What makes New Domesticity “new”?
New Domesticity, the way I define it, is the re-embrace of old-fashioned domesticity by people who have the means and the wherewithal to not be doing this stuff if they didn't want to...These are people who are embracing this out of choice, because of environmentalist, political, or at the very least philosophical motivations.
What's wrong with retreating to the home? How is that potentially damaging to women?
The danger is that we want to have women in public life as much as we have men in public life, and if women are retreating, pulling back their participation in the workforce because the workforce is not meeting their needs, then the workforce needs to meet women's needs. I think this is a sign that something needs to be done...

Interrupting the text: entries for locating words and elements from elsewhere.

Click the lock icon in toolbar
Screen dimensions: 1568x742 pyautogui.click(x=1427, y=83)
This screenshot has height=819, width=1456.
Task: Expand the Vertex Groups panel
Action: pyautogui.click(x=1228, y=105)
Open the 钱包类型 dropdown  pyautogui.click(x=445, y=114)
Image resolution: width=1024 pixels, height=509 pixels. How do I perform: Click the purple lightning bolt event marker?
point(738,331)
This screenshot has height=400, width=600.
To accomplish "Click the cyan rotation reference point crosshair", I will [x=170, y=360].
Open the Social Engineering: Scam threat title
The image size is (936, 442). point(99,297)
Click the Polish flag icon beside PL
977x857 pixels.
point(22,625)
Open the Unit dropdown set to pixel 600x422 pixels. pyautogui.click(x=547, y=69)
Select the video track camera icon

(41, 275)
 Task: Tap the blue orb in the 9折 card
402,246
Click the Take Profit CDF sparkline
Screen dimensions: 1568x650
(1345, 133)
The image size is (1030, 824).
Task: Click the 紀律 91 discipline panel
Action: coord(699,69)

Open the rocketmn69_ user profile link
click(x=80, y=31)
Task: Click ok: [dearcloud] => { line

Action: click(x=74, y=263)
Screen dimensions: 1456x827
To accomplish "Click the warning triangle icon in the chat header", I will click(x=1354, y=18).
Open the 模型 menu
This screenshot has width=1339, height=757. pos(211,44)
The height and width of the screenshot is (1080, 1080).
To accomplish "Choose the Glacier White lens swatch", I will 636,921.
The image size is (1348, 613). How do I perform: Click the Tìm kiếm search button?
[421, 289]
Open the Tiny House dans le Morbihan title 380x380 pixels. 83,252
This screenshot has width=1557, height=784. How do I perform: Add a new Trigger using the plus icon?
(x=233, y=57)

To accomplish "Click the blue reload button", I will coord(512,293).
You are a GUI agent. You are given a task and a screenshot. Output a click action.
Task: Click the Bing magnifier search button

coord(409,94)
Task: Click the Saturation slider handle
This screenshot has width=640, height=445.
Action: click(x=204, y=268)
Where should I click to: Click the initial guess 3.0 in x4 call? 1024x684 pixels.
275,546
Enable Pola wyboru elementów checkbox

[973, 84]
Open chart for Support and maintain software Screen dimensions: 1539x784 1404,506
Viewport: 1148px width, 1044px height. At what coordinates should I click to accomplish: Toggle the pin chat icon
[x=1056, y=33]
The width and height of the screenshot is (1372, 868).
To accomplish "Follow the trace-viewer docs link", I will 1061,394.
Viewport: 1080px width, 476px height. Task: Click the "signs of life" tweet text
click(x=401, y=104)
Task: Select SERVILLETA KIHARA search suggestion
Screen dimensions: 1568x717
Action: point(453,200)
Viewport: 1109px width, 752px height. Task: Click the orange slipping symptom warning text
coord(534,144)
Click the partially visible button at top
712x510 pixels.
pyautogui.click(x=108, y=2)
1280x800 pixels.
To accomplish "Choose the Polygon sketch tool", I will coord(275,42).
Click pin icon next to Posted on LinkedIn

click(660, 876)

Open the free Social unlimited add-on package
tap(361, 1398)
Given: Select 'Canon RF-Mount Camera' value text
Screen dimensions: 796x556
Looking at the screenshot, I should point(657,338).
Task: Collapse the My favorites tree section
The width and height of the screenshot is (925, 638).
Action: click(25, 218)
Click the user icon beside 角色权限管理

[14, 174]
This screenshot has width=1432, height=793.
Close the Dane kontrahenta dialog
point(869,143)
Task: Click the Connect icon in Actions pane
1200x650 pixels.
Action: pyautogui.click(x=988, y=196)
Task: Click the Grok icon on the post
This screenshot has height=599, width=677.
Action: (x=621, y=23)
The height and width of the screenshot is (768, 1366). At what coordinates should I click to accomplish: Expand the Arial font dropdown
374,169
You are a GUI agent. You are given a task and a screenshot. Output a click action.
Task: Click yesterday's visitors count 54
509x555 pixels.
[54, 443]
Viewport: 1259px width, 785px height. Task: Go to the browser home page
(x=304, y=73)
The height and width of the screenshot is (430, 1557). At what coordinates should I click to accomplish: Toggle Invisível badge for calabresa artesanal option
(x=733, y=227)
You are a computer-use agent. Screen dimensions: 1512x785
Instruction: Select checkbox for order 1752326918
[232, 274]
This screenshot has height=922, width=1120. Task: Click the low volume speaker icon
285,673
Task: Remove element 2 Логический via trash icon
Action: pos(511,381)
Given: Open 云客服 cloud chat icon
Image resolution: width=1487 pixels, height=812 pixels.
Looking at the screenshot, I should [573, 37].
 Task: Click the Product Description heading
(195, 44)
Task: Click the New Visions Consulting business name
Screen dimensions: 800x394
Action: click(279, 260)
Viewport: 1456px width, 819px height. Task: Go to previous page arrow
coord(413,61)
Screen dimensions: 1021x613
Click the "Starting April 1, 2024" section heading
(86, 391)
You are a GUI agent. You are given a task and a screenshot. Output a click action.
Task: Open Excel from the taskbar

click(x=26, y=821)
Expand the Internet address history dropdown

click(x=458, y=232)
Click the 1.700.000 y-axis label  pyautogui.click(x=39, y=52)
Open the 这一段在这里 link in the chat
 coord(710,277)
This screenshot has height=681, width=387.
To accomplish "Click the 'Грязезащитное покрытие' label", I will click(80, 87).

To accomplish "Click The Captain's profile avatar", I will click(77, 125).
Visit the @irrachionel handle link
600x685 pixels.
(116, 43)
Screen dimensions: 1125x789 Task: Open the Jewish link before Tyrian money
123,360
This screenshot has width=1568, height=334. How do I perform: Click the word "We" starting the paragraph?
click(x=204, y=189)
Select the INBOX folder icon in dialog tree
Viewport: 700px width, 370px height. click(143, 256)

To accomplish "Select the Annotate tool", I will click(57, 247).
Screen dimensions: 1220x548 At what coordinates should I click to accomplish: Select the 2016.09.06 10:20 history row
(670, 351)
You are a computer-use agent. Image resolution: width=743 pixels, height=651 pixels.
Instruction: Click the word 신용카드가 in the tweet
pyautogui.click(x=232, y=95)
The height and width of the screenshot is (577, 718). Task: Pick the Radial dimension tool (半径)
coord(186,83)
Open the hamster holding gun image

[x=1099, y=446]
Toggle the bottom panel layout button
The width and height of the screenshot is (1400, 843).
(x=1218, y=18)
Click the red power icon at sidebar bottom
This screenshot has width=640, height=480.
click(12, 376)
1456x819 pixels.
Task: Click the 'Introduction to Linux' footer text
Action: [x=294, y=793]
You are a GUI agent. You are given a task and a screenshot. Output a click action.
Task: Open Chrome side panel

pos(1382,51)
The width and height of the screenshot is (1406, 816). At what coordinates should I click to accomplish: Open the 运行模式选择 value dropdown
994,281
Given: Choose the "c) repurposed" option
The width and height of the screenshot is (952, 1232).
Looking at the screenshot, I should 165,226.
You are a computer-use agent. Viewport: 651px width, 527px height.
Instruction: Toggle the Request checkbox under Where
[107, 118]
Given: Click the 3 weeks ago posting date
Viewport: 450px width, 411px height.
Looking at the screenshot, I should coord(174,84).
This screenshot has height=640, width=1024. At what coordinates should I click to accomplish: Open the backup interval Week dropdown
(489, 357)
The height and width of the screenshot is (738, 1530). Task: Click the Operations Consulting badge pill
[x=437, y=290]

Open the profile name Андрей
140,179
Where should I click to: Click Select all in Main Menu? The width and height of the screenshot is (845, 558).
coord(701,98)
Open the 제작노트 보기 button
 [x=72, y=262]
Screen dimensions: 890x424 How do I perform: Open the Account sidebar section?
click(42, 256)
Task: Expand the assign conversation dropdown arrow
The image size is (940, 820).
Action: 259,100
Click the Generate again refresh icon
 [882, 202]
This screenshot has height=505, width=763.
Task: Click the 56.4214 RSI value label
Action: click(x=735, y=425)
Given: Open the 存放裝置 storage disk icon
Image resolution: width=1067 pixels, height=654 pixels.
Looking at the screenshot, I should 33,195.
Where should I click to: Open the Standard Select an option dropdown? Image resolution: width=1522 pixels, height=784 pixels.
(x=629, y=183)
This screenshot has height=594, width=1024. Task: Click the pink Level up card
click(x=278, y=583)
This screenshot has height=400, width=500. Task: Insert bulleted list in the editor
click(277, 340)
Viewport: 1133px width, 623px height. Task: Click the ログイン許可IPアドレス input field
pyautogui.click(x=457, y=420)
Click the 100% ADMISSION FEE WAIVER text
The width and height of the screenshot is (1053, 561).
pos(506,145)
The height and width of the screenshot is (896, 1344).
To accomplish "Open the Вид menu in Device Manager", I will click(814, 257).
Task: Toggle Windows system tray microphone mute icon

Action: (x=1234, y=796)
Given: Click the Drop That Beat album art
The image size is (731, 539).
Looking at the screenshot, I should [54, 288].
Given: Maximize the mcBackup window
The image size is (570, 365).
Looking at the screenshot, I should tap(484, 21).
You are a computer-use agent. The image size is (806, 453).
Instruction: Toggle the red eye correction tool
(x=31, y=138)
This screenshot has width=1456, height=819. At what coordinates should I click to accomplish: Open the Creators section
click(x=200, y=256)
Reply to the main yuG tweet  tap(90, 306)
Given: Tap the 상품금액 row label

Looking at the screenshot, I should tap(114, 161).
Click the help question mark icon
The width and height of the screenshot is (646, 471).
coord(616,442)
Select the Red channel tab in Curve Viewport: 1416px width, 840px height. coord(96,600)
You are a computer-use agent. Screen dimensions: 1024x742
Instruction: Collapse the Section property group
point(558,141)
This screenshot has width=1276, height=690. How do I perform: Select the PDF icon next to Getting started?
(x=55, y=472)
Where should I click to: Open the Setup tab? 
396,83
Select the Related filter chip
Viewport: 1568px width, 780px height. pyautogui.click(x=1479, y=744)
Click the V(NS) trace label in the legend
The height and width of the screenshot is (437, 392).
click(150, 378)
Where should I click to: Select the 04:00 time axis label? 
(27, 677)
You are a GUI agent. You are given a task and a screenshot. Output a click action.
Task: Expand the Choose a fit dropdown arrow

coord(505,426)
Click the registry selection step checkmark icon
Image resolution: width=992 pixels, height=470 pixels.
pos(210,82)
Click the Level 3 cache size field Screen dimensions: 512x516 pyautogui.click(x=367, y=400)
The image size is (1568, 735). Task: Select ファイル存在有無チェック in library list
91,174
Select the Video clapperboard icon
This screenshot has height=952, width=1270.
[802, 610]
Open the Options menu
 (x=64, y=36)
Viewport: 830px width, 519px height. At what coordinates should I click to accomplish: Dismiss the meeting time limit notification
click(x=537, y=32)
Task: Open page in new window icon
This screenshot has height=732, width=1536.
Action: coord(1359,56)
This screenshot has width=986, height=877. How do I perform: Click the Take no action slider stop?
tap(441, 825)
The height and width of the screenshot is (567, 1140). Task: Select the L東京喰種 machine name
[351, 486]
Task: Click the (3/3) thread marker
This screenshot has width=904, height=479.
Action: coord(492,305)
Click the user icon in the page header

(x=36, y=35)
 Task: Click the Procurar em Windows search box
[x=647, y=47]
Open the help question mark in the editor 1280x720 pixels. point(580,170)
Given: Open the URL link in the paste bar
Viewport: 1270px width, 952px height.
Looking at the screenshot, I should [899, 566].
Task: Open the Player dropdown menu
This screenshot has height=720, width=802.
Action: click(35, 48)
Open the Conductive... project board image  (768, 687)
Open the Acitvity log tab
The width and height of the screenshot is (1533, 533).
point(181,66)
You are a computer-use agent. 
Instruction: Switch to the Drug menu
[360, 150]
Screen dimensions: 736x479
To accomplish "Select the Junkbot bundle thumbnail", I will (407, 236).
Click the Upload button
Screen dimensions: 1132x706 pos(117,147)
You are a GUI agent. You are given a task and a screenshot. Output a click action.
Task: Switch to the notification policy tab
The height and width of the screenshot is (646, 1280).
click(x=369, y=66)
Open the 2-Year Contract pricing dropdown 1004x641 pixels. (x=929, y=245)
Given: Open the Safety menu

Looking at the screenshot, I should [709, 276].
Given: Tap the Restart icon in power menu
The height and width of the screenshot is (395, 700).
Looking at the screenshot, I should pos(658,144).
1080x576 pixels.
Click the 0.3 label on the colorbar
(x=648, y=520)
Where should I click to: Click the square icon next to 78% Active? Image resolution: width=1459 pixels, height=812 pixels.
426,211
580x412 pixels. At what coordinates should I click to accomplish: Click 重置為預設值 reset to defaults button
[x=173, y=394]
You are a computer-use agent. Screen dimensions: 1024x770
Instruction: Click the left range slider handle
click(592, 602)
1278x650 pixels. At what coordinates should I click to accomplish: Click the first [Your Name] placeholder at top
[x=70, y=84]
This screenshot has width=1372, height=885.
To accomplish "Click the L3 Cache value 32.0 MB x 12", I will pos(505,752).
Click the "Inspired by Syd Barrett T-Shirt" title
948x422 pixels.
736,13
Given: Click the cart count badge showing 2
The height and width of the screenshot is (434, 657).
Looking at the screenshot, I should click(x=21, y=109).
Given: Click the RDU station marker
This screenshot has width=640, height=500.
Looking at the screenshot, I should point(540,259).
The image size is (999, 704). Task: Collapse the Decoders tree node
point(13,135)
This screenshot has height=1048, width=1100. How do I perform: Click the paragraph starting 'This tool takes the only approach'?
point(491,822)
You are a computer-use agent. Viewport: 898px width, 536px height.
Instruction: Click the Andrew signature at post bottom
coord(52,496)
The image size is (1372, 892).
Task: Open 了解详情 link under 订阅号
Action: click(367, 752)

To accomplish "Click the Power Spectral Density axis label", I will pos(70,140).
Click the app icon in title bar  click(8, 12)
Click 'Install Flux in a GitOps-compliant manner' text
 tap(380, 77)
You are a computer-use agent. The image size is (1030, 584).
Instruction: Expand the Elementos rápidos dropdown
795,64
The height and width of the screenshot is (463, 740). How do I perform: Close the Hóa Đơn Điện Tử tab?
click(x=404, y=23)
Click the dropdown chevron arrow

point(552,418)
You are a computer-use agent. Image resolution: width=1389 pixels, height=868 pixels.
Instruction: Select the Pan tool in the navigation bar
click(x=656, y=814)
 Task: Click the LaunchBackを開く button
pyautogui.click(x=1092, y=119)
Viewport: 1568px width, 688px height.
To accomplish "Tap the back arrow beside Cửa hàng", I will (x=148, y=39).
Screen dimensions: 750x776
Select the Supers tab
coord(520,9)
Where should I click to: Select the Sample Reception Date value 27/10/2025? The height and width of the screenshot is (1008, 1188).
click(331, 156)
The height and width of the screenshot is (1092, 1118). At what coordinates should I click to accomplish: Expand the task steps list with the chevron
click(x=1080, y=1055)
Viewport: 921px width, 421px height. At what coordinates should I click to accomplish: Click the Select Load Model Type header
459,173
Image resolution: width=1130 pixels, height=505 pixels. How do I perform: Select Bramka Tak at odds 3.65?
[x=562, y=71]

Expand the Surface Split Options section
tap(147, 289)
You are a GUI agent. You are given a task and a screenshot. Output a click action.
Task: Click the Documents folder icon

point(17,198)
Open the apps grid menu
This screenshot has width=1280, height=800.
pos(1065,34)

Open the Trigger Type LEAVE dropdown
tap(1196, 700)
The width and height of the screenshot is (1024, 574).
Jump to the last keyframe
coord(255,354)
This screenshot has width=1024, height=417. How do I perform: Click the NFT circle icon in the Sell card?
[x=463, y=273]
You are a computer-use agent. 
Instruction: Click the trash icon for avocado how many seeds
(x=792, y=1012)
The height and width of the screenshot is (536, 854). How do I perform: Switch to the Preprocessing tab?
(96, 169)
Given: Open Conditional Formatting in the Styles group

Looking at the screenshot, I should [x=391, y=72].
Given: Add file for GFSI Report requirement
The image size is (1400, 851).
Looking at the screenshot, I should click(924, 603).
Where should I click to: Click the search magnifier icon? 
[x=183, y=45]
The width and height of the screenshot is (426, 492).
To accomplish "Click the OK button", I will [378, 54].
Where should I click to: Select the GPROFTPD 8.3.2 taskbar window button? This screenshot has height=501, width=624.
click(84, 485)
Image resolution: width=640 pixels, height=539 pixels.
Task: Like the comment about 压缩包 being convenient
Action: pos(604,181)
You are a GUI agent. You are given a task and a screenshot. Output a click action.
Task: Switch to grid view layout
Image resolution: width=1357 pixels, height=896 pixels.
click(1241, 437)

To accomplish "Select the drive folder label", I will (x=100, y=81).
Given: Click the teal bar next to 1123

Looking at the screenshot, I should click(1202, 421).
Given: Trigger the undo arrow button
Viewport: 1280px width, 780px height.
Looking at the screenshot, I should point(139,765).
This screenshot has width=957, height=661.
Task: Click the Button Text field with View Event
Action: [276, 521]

You’re very respectful of all the subcultures that you venture into, but I can also sense your discomfort at different times in the book. Were you ever particular disturbed or disheartened?
There were two things. One was that a number of people I talked to seemed to have a skewed idea of what the feminist movement was. That is completely understandable, because the feminist movement is wrongly portrayed pretty much everywhere. So I think it's understandable why women now are like, “Oh yeah, feminists, they said everyone had to get a job, and that ruined home cooking, and they disrespected stay-at-home moms.” And that’s just—that's not accurate. It’s disheartening that so many people have been fed that wrong portrayal of feminism. That bugs me. And two, I was bugged by—a lot of this New Domesticity is very worshipful of all things it considers “natural.” And that can be anti-intellectual, and it can be, as I point out in the chapter about parenting, even dangerous when it comes to health and food stuff. The number one thing that bugs me is the anti-vaccine people. Again, it's understandable how they reach those conclusions, because there's so much cultural valorizing of the natural. You go into the grocery store and they're talking about “natural” and “unnatural,” and you have idiots on TV that are Oprah’s gurus or whatever questioning mainstream medicine, and people get it in their heads that it's good to be skeptical about medicine, that it's good to have a DIY attitude to your own health. Which to some extent it is—it’s good to be informed. But it goes way too far.
One of the most surprising conclusions you came to was that while New Domesticity seemed to be associated with privilege, it was ultimately affiliated more with middle class culture than wealthy culture.
My feeling was that people who are actually members of the elite don’t need to be doing this stuff...There are just less problems navigating work-life issues when you're a member of the super-elite. It was mostly a movement of people that were middle class and that were feeling really stuck, feeling unable to balance work and life stuff, and feeling dissatisfied with their job opportunities.
There’s a term called "values stretch." It means making a choice under duress, and then back-narrating it in order to show how you always wanted to make that decision.
That's absolutely true. There's a degree to which this New Domesticity helps people justify and feel good about the choices that they basically had to make. A lot of women are pushed out of the workforce, and nobody wants to feel like they're a pawn, nobody wants to feel like they don't have any power. I think a lot of the talk of opting out is more about being pushed out by some combination of forces. Women are encouraged to take that on, and say it was just their choice, which is something that benefits the corporations. If women are just choosing this, they don't have to work harder to make better policies to keep them in the workplace.
You end the book with a list of recommendations. I wish you would just touch on the most important ones to you.
The important ones to me are, one, to continue to encourage men in the domestic realm and encourage men into more equal, sharing relationships in the home. Because women are fully encouraged to go for it in the workplace, and I think there's less encouragement of men to take on traditionally feminine roles. There’s a lot of bluster about the "new stay-at-home dad", but stay-at-home dads are only 3% of all stay-at-home parents. I think stay-at-home dads still face a lot of sexist prejudice, and that needs to stop. And then, two, rather than retreating entirely, just beating on corporate culture to change. Because people need jobs. Most people can't not have jobs. Most women are going to work, most women want to work. And I think the corporate culture is waking up to this somewhat, but I think we need to keep beating on that. And then governmental policies. I still want to see universal daycare.